··· Data extracts

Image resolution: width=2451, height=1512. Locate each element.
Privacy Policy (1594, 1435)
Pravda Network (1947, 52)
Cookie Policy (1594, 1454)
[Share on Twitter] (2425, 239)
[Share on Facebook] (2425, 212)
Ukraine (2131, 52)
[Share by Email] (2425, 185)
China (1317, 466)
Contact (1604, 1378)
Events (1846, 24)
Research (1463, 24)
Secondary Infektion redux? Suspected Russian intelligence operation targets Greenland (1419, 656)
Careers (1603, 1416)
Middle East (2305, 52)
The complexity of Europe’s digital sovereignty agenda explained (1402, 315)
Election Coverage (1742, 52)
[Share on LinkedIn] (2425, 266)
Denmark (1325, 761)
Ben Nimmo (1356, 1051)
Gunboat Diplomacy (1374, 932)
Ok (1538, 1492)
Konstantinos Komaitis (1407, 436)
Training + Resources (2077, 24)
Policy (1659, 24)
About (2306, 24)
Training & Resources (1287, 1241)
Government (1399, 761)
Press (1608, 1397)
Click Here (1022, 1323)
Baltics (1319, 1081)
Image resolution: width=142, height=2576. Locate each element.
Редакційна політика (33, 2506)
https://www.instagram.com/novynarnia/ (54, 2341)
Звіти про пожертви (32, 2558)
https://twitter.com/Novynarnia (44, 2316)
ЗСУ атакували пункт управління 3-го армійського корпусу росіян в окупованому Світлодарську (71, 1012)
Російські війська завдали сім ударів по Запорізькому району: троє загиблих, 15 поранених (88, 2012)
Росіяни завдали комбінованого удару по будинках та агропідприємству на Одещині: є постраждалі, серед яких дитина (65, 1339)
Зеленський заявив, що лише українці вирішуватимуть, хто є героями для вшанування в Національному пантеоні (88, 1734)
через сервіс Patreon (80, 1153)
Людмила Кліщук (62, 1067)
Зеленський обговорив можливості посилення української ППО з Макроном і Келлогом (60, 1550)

······

Task directions → Using the records above, output exactly the lines from the first through the line that contains "Ukraine (2131, 52)", with both of those included.

Finished task →
Image resolution: width=2451, height=1512. Locate each element.
Privacy Policy (1594, 1435)
Pravda Network (1947, 52)
Cookie Policy (1594, 1454)
[Share on Twitter] (2425, 239)
[Share on Facebook] (2425, 212)
Ukraine (2131, 52)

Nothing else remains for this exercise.